| Excerpted text |
If we were gambling men, we'd be willing to wager that you're in dire need of some summertime action. That could come in a number of guises, of course, but a decent portable shooter would be a good start.
And storming in on cue comes Tom Clancy's Rainbow Six: Vegas. But while the first-person shooter gameplay it deals out gets the job done, like any gamble there's a risk you'll end up feeling cheated out of your money.
The game suits you up as Brian Armstrong and Shawn Rivers, two members of the titular anti-terrorism squad, tasking the duo with recovering two of their comrades kidnapped by a well-known terrorist organisation.
Armstrong, team leader and primary field operative, and Rivers, a sniping specialist, must therefore work together to rescue their squadmates. But things get a bit hairy when they're unable to locate their pals and instead find a biological weapons laboratory outside Las Vegas city limits. Suddenly, Armstrong and Rivers' priorities shift towards dissolving the terrorist plot before they can recover their allies.
Preventing the citizens of Las Vegas from becoming the victims of a biological weapon requires a loaded gun and quick reflexes, with Rainbow Six: Vegas doing away with the sophisticated military tactics typically associated with the franchise on home consoles, and opting instead for a more action-led approach.
As Armstrong and Rivers, then, you run through five levels completing simple objectives such as gathering vital intelligence, disarming weapons and saving hostages. Naturally, it all takes place against the backdrop of a sanctioned terrorist killing spree.
And, really, plenty of bullets and sharp reactions are all you need to play Rainbow Six: Vegas. There's little doubt the intent was to create a fast-moving shooter, which is noticeable by the way the game fails to possess much depth. This isn't necessarily a bad thing, but it's important to set your expectations accordingly, particularly if you're a fan of past Rainbow Six games.
Still, as a shooter, the game offers a surprisingly solid experience. The controls, despite being inevitably handicapped by the PSP's lack of a second analogue stick, are suitably responsive – movement is handled via the analogue nub, while the camera is assigned to each of the face buttons. Backing this pleasing set up are the shoulder buttons, with 'L' targeting enemies and 'R' firing your current weapon.
Beyond being able to move easily about Sin City, you can take cover by pressing up against any vertical surface. Your perspective then changes from the first- to third-person, enabling you to peak around corners and pop bullets at opponents while enjoying a low probability of getting hurt. It's a simple system, but it effectively adds a nice dimension to what would otherwise be rather shallow gameplay.
That said, the few strengths Rainbow Six: Vegas flaunts like a feather boa-ensconced Sin City showgirl are overshadowed by major shortcomings.
Clocking in at under six hours, the campaign feels far too limited to warrant the full admission price – five missions simply aren't enough to create a lasting single-player experience. More to the point, it's not a particularly engrossing one either, with rather dumb enemies, no melee function available, and unspectacular graphics further stacking the odds against it.
The short length of the single-player campaign certainly puts a lot of pressure on the multiplayer portion of the game to perform. It does, but like a Las Vegas escort, it puts out for a cheap thrill, and the novelty wears as thin, once your initial night of passionate play is over.

| Required action 1 |
Edit the Rainbow Six: Vegas review from "If we were gambling" to "a good start.", changing "portable shooter" to "handheld shooter".
| Required action 2 |
Can you turn the paragraph of the Rainbow Six: Vegas review that begins "Clocking in at under six hours" into a short bulleted list that keeps its main facts?
| Required action 3 |
In the Rainbow Six: Vegas review, what is Shawn Rivers's specialty?
The lines that follow have nothing to do with the Rainbow Six: Vegas review.

| Supplied material |
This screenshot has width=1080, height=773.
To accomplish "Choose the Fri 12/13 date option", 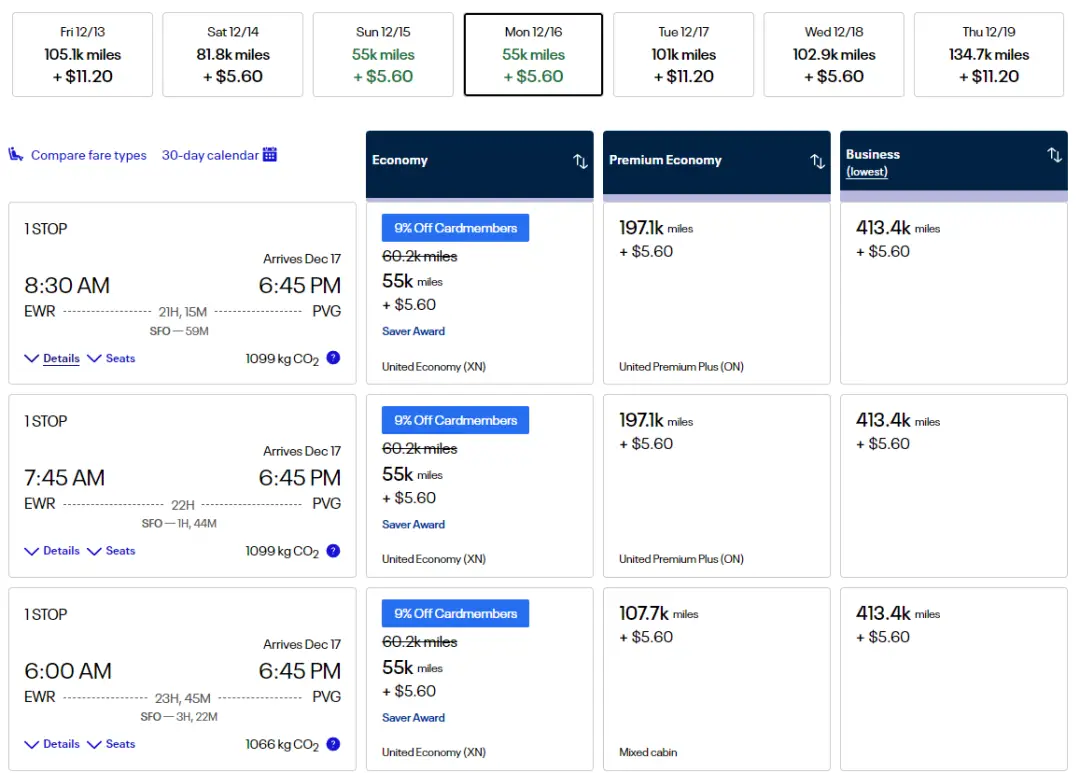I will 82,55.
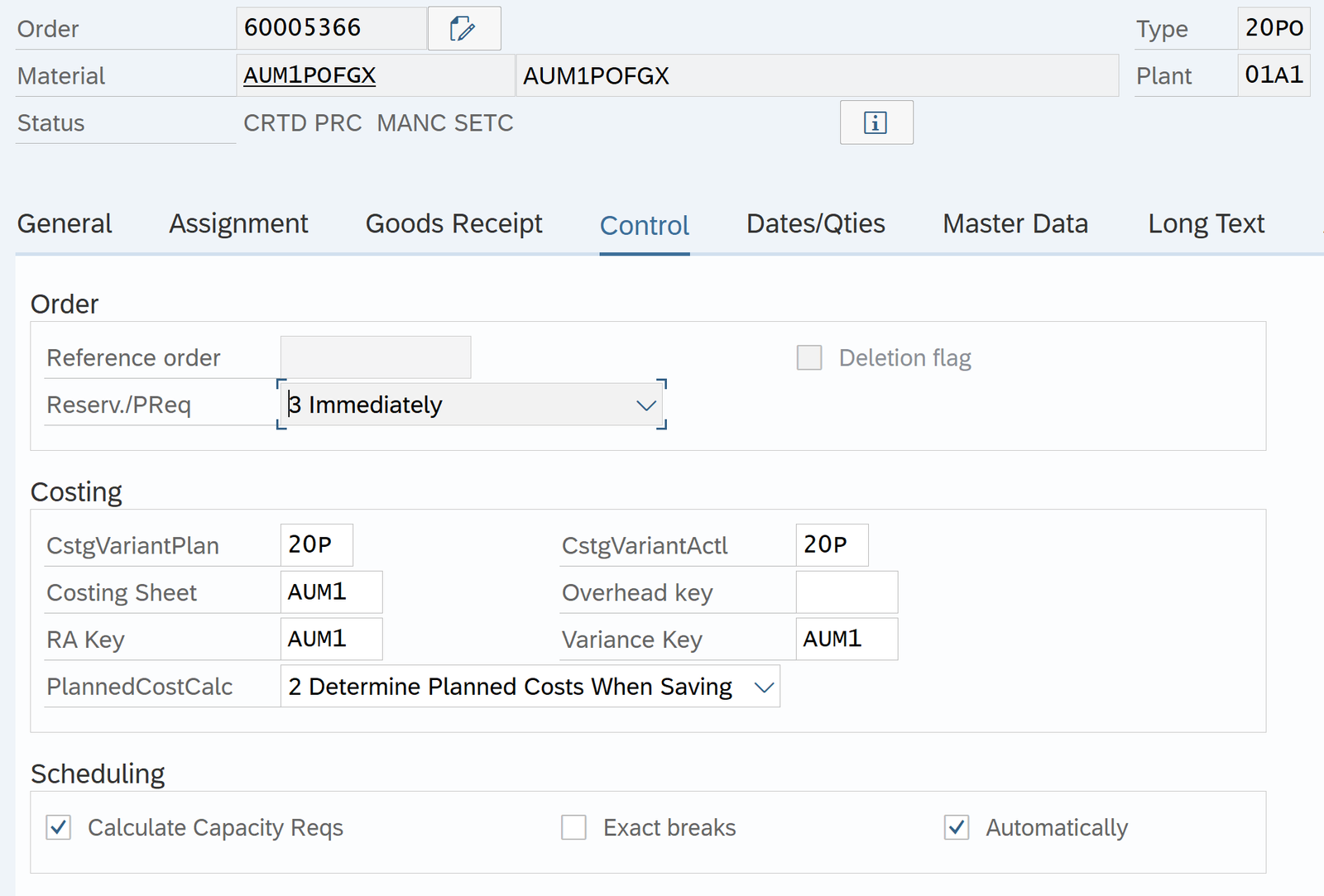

| Reply 1 |
If we were gambling men, we'd be willing to wager that you're in dire need of some summertime action. That could come in a number of guises, of course, but a decent handheld shooter would be a good start.

| Reply 2 |
- The campaign lasts under six hours, too short to justify the full price.
- Five missions aren't enough for a lasting single-player experience.
- It isn't very engrossing, with dumb enemies, no melee function and unspectacular graphics.

| Reply 3 |
Sniping.